Obviously this is fantastic news, and would be great for the fair mortgage rates campaign

@Brendan Burgess is it worth trying to arrange a meeting with Mr Cunningham in advance of its 'pending' launch and see if it would be possible to outline some of the main issues with the current lending practices and ask him to consider addressing some of them contractually in their mortgage agreements - e.g. treat existing & new customers fairly and set a maximum cap the mortgage rate in the event they go out of business etc (or maybe in general)


It will also be interesting to see if they offer incentives to switch (legal contribution) or cashback offers (with clawback)

I will definitely be interested in switching again, but would be good to see what their mortgage agreement states on commitments to the customer (once bitten and all of that)


----------



## gnf_ireland (5 Feb 2016)

It would also be good to know if they support the re-drawdown for overpayments KBC currently do, and even the payment holiday for overpayments PTSB does. 

These are things that they could compete on easily enough without a financial impact to them.

Surely banks should be encouraging overpayments where possible !


----------



## Clonback (5 Feb 2016)

I welcome the arrival of  Frank and provided they offer a variable rate c.2.7% I will switch immediately.Jumping through a few hoops to save .75% makes it work for me.Hopefully the C.B. issues approval quickly.


----------



## Cervelo (5 Feb 2016)

Clonback said:


> I welcome the arrival of  Frank and provided they offer a variable rate c.2.7% I will switch immediately.Jumping through a few hoops to save .75% makes it work for me.Hopefully the C.B. issues approval quickly.



Can I ask why you think they would offer a c2.7% rate, all they have to be is be slightly cheaper then the cheapest rate available


----------



## Sarenco (5 Feb 2016)

gnf_ireland said:


> Surely banks should be encouraging overpayments where possible !



Why do you say that?


----------



## Black_Adder (5 Feb 2016)

I note that the Independent article mentions Northview (aka Kensington Morgages) as another potential entrant. Essentially a sub-prime lender and I am not sure that they would be at all interested in competitive rates (as defined as sub 3%).


----------



## WorstPigeon (6 Feb 2016)

Cervelo said:


> Can I ask why you think they would offer a c2.7% rate, all they have to be is be slightly cheaper then the cheapest rate available



Not the person you were replying to, but if they offer rate just slightly better than the current best deals, they'll get some customers, but those offering the current best deals may come down a bit to meet them. If they offer a really good rate but are picky about who they accept, though, they could grab a large number of high quality, low risk loans.

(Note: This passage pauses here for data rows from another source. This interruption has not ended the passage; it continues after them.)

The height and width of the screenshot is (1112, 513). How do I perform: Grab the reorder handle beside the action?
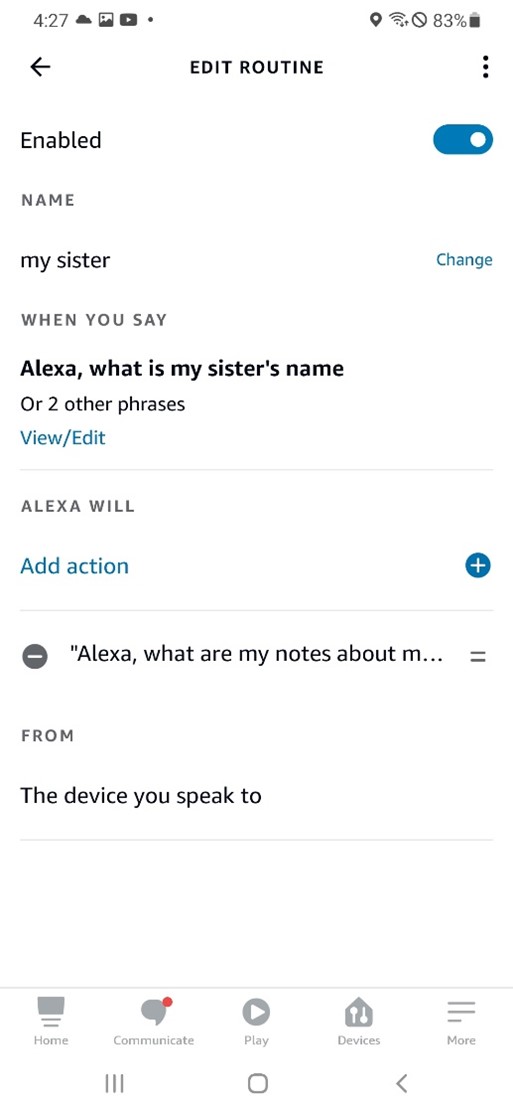pos(478,657)
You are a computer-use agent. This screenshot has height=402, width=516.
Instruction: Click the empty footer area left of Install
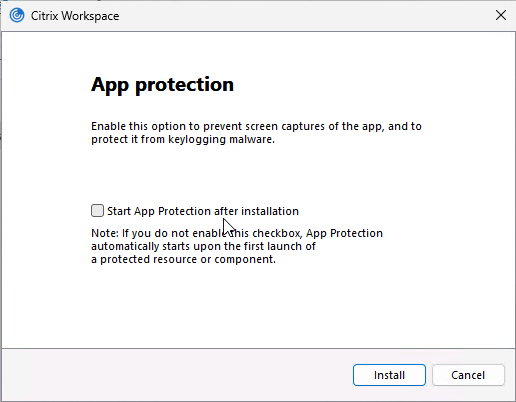tap(177, 375)
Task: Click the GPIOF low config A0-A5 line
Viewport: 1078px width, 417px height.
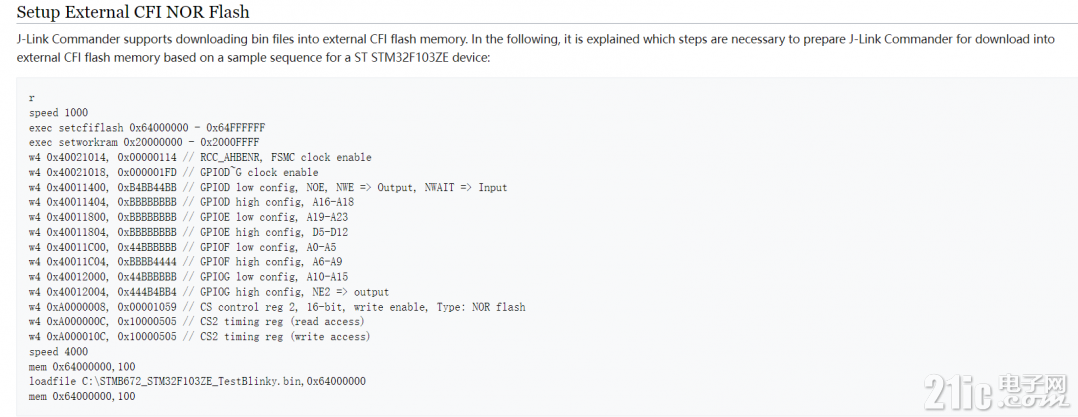Action: coord(183,247)
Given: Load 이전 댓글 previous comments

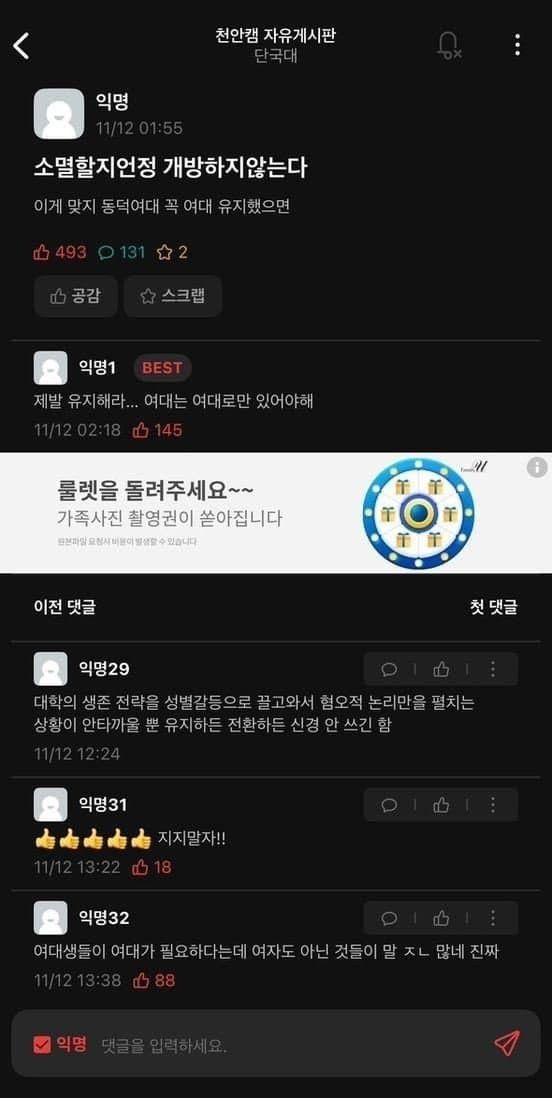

2.7% seems kind of optimistic, granted.


----------



## inaquandert (6 Feb 2016)

This would be great - I hope it's true


----------



## Brendan Burgess (6 Feb 2016)

gnf_ireland said:


> @Brendan Burgess is it worth trying to arrange a meeting with Mr Cunningham in advance of its 'pending' launch and see if it would be possible to outline some of the main issues with the current lending practices and ask him to consider addressing some of them contractually in their mortgage agreements



I understand from the article that he is not commenting at the moment.  They are waiting for approval from the Central Bank and I guess that they don't want to jump the gun.

I have copied this to a new thread: 

* What features would a fair mortgage have?*


----------



## gnf_ireland (10 Feb 2016)

Sarenco said:


> Why do you say that?



While I fully understand the banks make money on the interest charged, and the lower the principal the less interest being charged, I also assume that the main-stream banks would prefer to have higher quality loan assets on their accounts. Surely overpaying, and the ability to regularly overpay, increases the quality of the asset, and therefore is less risky.

The bank is in effect getting a higher return for a less risky asset via overpayment - but then again we may all have different views on this.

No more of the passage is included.